India’s truck sector: the long haul overhaul

Despite the allure of advanced connectivity features and associated services, fuel economy was the overriding trend of the day at HD Truck Pune, a one-day conference hosted recently by Automotive Megatrends. Freddie Holmes summarises the key takeaways highlighted at the event by OEMs, suppliers and industry analysts

1)    GST – at last! Is the long-awaited Goods and Services Tax (GST) the biggest change to trucking in India? Yes, according to various Indian executives and experts. GST is expected to boost trucking and freight efficiency, and was well received by all stakeholders at the conference. Today, Indian trucking is all about cost control. GST is pegged as the catalyst to shift the industry towards productivity instead. However, questions remain: will it really be implemented in 2017? And will it will live up to the industry’s expectations? In theory, it will effectively free up long-haul trucking routes, making the market more attractive to big fleets.

2)    Trucking powers up: With GST opening up long-distance routes, big fleets will take keen interest – and big fleets will want to buy big, powerful, fuel-efficient trucks. That’s the idea anyway, with most executives confident that overall demand for clean, high horsepower trucks will increase thanks to GST. At the same time, India is leapfrogging emissions standards to Bharat VI, which will affect all vehicles manufactured on or after 1 April 2020.

3)    Telematics – there’s a gap in the market! A growing number of trucks across India feature a telematics system, but mostly only in its most basic form. Advanced telematics is deemed an industry ‘game changer’, and will solve the current ‘primitive’ handling of freight. In partnership with other connected services, productivity could be drastically increased. An accurate estimated arrival time, with information on the goods being carried – all transmitted over-the-air – could radically change the interaction between truck and depot. Fleets need to be convinced that the upfront investment can improve safety, efficiency, maintenance and, of course, customer satisfaction.

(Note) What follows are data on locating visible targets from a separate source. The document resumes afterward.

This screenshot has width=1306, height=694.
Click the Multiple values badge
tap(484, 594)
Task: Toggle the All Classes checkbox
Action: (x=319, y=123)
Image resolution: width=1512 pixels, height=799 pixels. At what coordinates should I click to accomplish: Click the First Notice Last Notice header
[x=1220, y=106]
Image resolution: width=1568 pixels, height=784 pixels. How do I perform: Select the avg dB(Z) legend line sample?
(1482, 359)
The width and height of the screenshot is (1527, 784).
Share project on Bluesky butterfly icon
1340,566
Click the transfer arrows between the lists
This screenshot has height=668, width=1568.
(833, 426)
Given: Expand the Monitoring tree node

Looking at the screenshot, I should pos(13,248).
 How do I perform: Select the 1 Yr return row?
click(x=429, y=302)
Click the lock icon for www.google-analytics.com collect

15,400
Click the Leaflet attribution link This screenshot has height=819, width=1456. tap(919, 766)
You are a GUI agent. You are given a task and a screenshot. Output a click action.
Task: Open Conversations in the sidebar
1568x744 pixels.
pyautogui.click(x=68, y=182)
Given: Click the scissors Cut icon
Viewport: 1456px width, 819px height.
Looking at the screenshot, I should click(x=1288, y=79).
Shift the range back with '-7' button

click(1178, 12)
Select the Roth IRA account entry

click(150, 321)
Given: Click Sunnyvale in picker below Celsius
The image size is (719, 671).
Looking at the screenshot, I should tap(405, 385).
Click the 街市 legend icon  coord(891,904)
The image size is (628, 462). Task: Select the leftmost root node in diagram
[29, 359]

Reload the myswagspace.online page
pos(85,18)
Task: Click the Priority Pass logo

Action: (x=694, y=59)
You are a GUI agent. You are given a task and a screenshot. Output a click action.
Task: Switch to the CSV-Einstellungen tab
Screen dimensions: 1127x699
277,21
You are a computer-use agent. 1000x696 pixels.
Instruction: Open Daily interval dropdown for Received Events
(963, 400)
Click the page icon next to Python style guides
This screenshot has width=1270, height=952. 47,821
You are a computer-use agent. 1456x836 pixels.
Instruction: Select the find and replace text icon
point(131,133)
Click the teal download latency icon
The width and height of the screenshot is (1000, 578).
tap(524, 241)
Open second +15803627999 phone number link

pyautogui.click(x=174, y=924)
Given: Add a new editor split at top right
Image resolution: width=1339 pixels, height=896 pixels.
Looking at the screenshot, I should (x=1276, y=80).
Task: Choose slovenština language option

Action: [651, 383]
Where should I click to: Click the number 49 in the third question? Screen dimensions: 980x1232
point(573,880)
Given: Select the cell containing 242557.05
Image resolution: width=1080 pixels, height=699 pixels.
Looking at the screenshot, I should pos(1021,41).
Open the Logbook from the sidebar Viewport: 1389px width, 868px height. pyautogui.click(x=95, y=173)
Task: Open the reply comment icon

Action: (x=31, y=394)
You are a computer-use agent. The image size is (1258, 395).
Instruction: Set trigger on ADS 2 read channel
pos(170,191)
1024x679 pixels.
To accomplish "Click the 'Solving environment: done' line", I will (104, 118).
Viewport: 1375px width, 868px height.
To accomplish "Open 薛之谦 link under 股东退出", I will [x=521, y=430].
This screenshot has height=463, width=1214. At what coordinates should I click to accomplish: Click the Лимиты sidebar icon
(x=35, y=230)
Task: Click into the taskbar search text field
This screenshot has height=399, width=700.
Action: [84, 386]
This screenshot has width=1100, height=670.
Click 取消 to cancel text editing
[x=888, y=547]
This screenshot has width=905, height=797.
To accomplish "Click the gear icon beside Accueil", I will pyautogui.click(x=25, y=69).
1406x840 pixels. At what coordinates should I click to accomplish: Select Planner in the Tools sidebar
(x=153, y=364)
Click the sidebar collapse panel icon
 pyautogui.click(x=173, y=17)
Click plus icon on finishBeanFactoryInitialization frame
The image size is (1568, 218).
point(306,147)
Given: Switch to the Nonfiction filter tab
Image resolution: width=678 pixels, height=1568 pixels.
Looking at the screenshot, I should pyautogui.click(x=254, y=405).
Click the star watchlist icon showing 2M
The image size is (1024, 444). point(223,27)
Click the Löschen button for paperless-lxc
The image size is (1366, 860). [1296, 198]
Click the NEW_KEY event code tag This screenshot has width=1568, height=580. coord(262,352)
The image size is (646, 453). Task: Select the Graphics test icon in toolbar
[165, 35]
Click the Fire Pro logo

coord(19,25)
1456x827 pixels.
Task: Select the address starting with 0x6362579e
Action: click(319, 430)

4)    ‘Truck as a service’ comes to India: Concurrent with movements in developed markets, stakeholders are looking to leverage heavy trucking in new ways through connectivity. Companies such as Truckola plan to utilise data and predictive analytics to link businesses that require shipping with heavy trucks that need road time. The message to India’s freight hauling sector: get ready for business models vying to be called the Uber of heavy trucking.

5)    Stand by for change, but let’s be realistic: India’s CV sector is due a significant overhaul, but that doesn’t mean the imminent arrival of electrified autonomous trucks. Partial driver assistance is feasible, and for India would mark a leap in safety standards. Advanced powertrain and fleet management technologies – although a must-have in established markets – are also set to make ground breaking improvements to freight efficiency in India.


This article appeared in the Q1 2017 issue of Automotive Megatrends Magazine.